I think it also doesn't help that the best Star Wars content we've received lately is:
  • Jedi Survivor; which was a sequel and panned for performance issues
  • Andor; something which many SW fans hail as one of the best Star Wars stories ever, was (apparently) "slow" and would be very unappealing to Gen-Z/Alpha tastes.
  • Tales of The Jedi; a series that appeals heavily to fans of the PT movies, so prior knowledge is required
Mando S1/2 were very much the outliers here. That appeared to have a lot of new fan interest compared to recent SW media (especially with women from what I heard).

I would put Star Wars Visions in the consideration for the best Star Wars Content we have had in years. It feels like everyone forgets about it.
 

Hassansan

Member
Oct 27, 2017
2,156
I don't know much about Star Wars, but from the outside looking in, it always seemed to me like a white dude's thing.

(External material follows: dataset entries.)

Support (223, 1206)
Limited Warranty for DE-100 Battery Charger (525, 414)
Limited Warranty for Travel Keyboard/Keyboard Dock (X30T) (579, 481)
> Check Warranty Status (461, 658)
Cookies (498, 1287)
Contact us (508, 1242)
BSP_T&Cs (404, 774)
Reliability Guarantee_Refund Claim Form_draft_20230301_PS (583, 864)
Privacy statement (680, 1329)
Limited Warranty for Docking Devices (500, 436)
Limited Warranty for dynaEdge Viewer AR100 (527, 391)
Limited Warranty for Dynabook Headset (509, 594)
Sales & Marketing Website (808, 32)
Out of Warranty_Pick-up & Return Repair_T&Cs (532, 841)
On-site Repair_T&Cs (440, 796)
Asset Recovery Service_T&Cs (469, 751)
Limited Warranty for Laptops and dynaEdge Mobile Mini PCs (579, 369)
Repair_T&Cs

Whenever I see a SW fan, they always look the same, age, gender, and race.
 

R0987

Avenger
Jan 20, 2018
2,948
The only time I can think of SW managing to have some succes with a younger audience was with Mando and baby Yoga (Grogu).
 

robotzombie

Member
Oct 25, 2017
2,978
All of these IPs operate on nostalgia, but they've been persistently force fed down our throats for a decade and a half, so they've always been in young people's lives and there's no nostalgia. It's not the thing you loved as a kid coming back, it's just the thing always there getting boring.
 

Lashley

<<Tag Here>>
Member
Oct 25, 2017
61,036
If they stopped pandering to 45 year old white dudes they might be able to grow the franchise a bit
 

kowhite

Member
May 14, 2019
5,246
No, because it's not. As I literally pointed out in the post you just replied to.

Star Wars isn't the only medium this happens with, but man people really have difficulty separating their own opinion from mainstream consensus. People didnt like recent Star Wars? Good for you. You think everyone shares your opinion? It takes me 5 seconds to see that anyone who says this stuff is all terrible has no clue what the real consesnsus is.
 

DarthMasta

Member
Feb 17, 2018
4,316
If they stopped pandering to 45 year old white dudes they might be able to grow the franchise a bit

Except they bought the damn IP because it came with a pre-built fanbase. If you have a fanbase but then you don't try and keep it, why even buy an existing IP then?
Just make something new, something than might attract the audience you're looking for from the start, instead of trying to have your cake and eating it too.

This is assuming that you can't actually make something that can both attract a new audience and satisfy the existing audience, which I'm pretty sure you can, we just don't know how.